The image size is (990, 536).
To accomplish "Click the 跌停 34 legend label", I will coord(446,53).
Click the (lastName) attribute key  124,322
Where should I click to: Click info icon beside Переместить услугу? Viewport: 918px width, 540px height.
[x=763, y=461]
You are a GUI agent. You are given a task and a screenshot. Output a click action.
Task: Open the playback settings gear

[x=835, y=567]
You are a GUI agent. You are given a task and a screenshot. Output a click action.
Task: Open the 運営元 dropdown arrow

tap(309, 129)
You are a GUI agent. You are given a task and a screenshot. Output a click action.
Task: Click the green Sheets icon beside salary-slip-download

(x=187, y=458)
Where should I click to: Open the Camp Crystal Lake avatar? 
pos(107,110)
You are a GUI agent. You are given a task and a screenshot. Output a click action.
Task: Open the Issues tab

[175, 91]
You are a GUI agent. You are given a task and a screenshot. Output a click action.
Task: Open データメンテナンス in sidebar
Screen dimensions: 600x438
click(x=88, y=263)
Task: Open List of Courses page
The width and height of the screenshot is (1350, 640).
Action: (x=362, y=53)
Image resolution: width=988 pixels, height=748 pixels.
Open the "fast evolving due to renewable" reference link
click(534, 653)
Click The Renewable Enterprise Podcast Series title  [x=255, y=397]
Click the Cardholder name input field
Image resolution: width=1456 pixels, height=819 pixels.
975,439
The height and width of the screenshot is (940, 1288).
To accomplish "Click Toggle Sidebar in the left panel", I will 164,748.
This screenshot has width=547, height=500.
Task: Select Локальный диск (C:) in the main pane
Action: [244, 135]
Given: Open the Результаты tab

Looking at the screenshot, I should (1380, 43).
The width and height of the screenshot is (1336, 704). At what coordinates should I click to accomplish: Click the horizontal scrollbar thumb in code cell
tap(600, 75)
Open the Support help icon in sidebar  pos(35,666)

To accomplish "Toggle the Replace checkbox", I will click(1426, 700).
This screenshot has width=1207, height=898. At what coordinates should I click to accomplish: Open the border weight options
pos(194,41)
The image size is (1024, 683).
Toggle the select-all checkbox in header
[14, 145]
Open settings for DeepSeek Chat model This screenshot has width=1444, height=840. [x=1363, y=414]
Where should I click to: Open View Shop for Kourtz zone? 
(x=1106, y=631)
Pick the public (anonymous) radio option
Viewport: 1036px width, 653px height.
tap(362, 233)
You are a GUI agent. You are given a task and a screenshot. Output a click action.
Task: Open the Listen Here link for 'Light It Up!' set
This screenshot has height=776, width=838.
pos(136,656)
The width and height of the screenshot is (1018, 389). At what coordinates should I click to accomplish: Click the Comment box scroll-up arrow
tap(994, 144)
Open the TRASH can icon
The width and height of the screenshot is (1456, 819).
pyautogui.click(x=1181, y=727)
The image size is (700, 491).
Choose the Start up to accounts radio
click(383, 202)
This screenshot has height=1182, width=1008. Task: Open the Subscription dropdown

● ● ● ●

*WHAT YOU HAVE TO DO:* Echo the rows above word for word, starting with the first line and going on through the line with "Looking at the".

*SOLUTION TO THE EXERCISE:*
The image size is (990, 536).
To accomplish "Click the 跌停 34 legend label", I will coord(446,53).
Click the (lastName) attribute key  124,322
Where should I click to: Click info icon beside Переместить услугу? Viewport: 918px width, 540px height.
[x=763, y=461]
You are a GUI agent. You are given a task and a screenshot. Output a click action.
Task: Open the playback settings gear

[x=835, y=567]
You are a GUI agent. You are given a task and a screenshot. Output a click action.
Task: Open the 運営元 dropdown arrow

tap(309, 129)
You are a GUI agent. You are given a task and a screenshot. Output a click action.
Task: Click the green Sheets icon beside salary-slip-download

(x=187, y=458)
Where should I click to: Open the Camp Crystal Lake avatar? 
pos(107,110)
You are a GUI agent. You are given a task and a screenshot. Output a click action.
Task: Open the Issues tab

[175, 91]
You are a GUI agent. You are given a task and a screenshot. Output a click action.
Task: Open データメンテナンス in sidebar
Screen dimensions: 600x438
click(x=88, y=263)
Task: Open List of Courses page
The width and height of the screenshot is (1350, 640).
Action: (x=362, y=53)
Image resolution: width=988 pixels, height=748 pixels.
Open the "fast evolving due to renewable" reference link
click(534, 653)
Click The Renewable Enterprise Podcast Series title  [x=255, y=397]
Click the Cardholder name input field
Image resolution: width=1456 pixels, height=819 pixels.
975,439
The height and width of the screenshot is (940, 1288).
To accomplish "Click Toggle Sidebar in the left panel", I will 164,748.
This screenshot has width=547, height=500.
Task: Select Локальный диск (C:) in the main pane
Action: [244, 135]
Given: Open the Результаты tab

Looking at the screenshot, I should (1380, 43).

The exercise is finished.